LadyLance · 09/04/2018 17:25

On a lot of threads on here about private school, you do see parents warning others to consider the fee increases, which seem like they are 5-10% a year. Obviously there have been other cost of living increases which all have an impact, but school fees increases seem to be standard and relatively predictable. Parents are also warned to think about the cost of extras, trips and keeping up with other families.

So while I do have some sympathy with the OP I do wonder if she had actually fully researched the real costs of sending her children to private school. Just being able to afford the basic fees in the first year doesn't seem like enough.

So, OP, you've got a choice- make sacrifices and explain to your children they can't have everything but you're prioritising school fees so they have the very best education- or put them in the comp and easily afford ski trips (yes, many comprehensive schools do run these!) and everything else you want in life. Or find a way to increase your family income in line with fees.

GinUser · 09/04/2018 17:39

I don't imagine things are that much different from 45 years ago, when my parents had 3 children at fee-paying schools and interest rates were around 17% (mortgage etc.). Mind you, there were no mobile 'phones, there was no internet and only 3 channels on TV so those overheads didn't exist.
Somehow, though, we still managed to pursue interests, spend 3 weeks in Europe every summer and were well fed, without all the snacking etc. that happens today.
Horses for courses. We did not ever have the "latest" in terms of TVs, Stereos etc. and our house was definitely not the styled place that you often see today.
As with everything you need to set your priorities and cut out non-essentials.

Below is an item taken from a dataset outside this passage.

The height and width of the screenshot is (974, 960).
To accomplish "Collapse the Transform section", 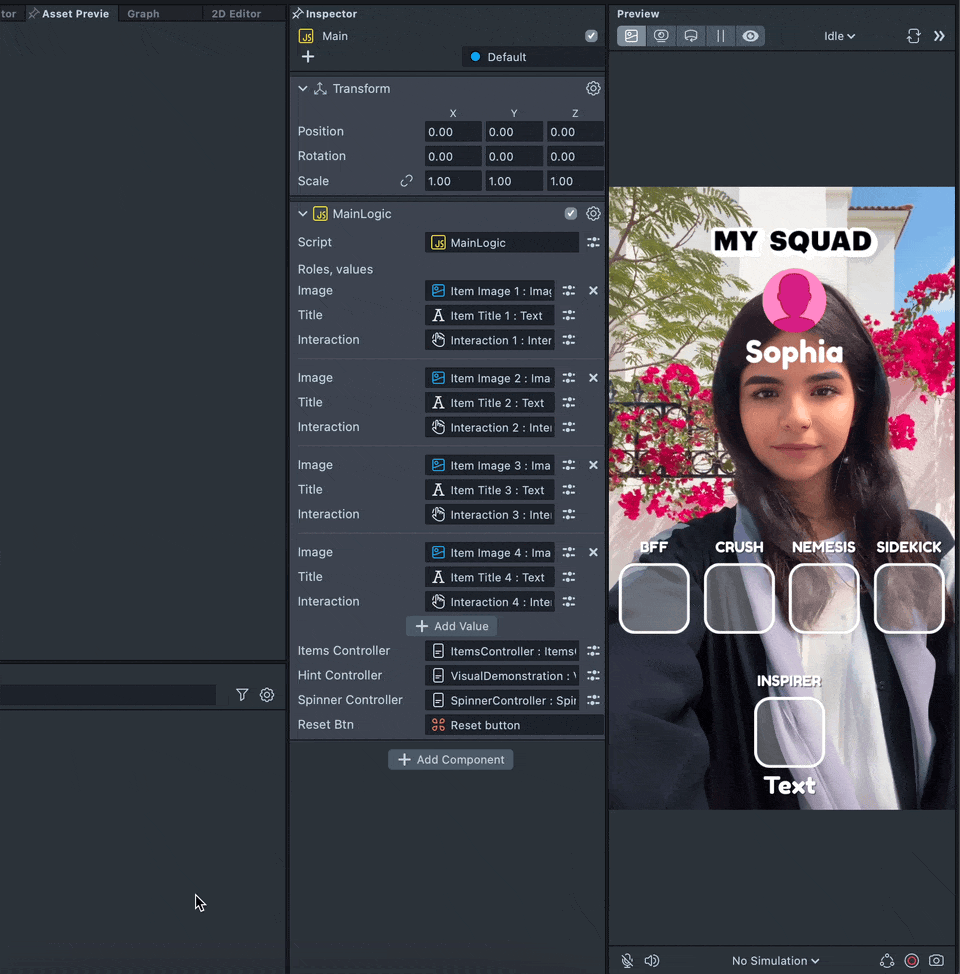I will click(303, 89).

Kokeshi123 · 10/04/2018 00:31

I don't imagine things are that much different from 45 years ago, when my parents had 3 children at fee-paying schools and interest rates were around 17% (mortgage etc.). Mind you, there were no mobile 'phones, there was no internet and only 3 channels on TV so those overheads didn't exist.

I don't know if this is the message of your post, but it's not just a question of cutting out the latest TVs, phones and so on. The cost of housing, healthcare and education have all risen substantially in real terms--it's not just in people's minds.

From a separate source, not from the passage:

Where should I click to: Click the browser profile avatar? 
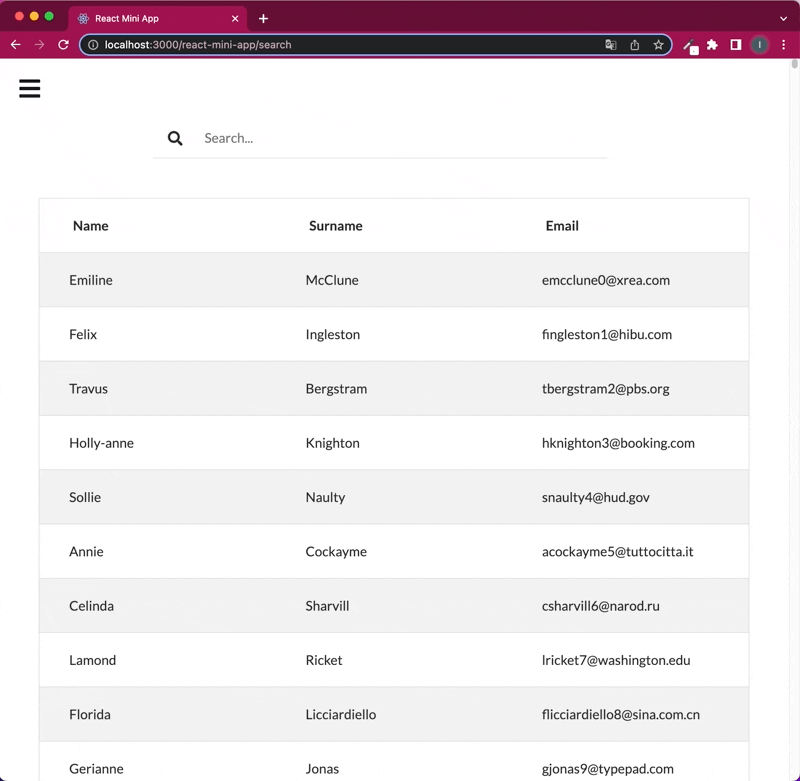coord(759,45)
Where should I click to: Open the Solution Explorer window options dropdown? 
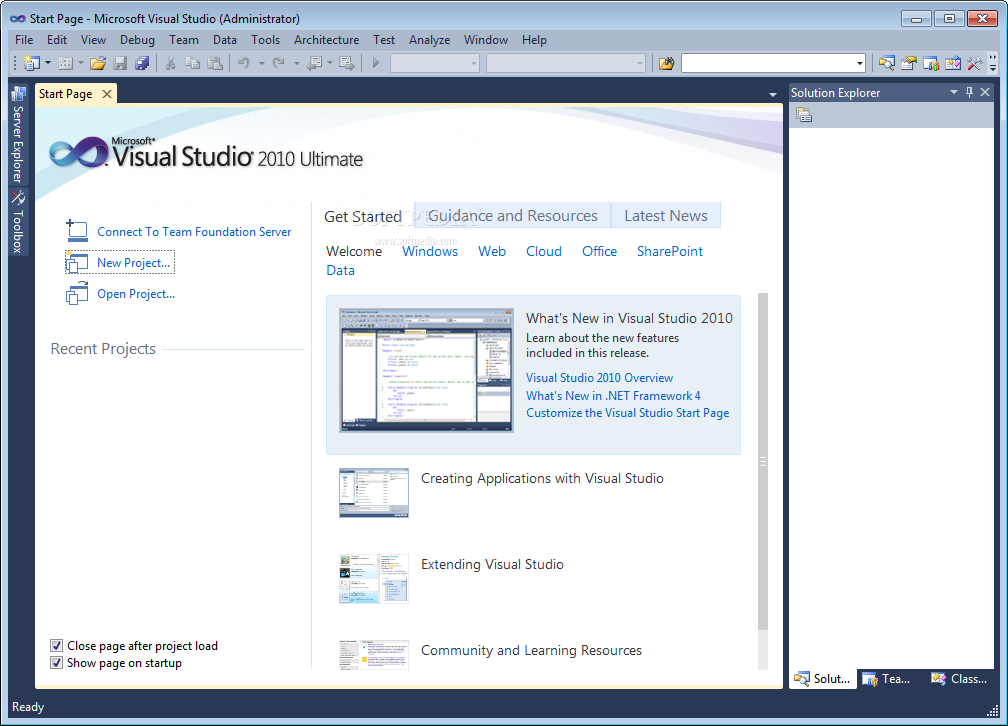tap(954, 92)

The OP is not badly off, but many of the increases that she mentions will also be hitting people who are less well off too--and they will be hit a lot harder.

Graphista · 10/04/2018 01:03

Ffs 5th post like this I've seen in last week!

For your perusal op

digitalsynopsis.com/inspiration/privileged-kids-on-a-plate-pencilsword-toby-morris/

www.ted.com/talks/paul_piff_does_money_make_you_mean

StormcloakNord · 10/04/2018 06:49

@LakieLady and do you not think those people on 350pw need reminded and brought down a couple levels too if we're playing it like that?

The water they piss and shit in is cleaner than the water half the world has to drink. They live in a country with free healthcare and a benefits system in the first place.

Fucking privileged huh?? 🙄

SusanneLinder · 10/04/2018 07:31

Am going to ignore the bonuses, ski trips and school fees and try and be helpful.Grin
OP, you really need to do an Income and Expenditure. Keep a spending diary and see where your money is going. Can you cut back on shopping, take away coffees?
Meal plan? Look for cheaper gas and Electricity? Could you reduce TV packages?
Plenty of advice on the Money Saving Expert site.

Nomad86 · 10/04/2018 07:47

I went to private school on a partial scholarship. My parents had a low income and as a result made enormous sacrifices for my education. You have to think about just how important it is for you to send them to that school. If that means no holidays for a while, cut back the extra curricular activities, sell a car, no ski trips, well so be it. Few can have it all, even if their friends are doing things they can't. You teach them nothing by giving them everything. Ask your children to choose, family holiday or ski trip with their friends.

Everyone's idea of "feeling the pinch" is different but if you're paying thousands in school fees I'm guessing there are a lot of other luxuries you could cut back on.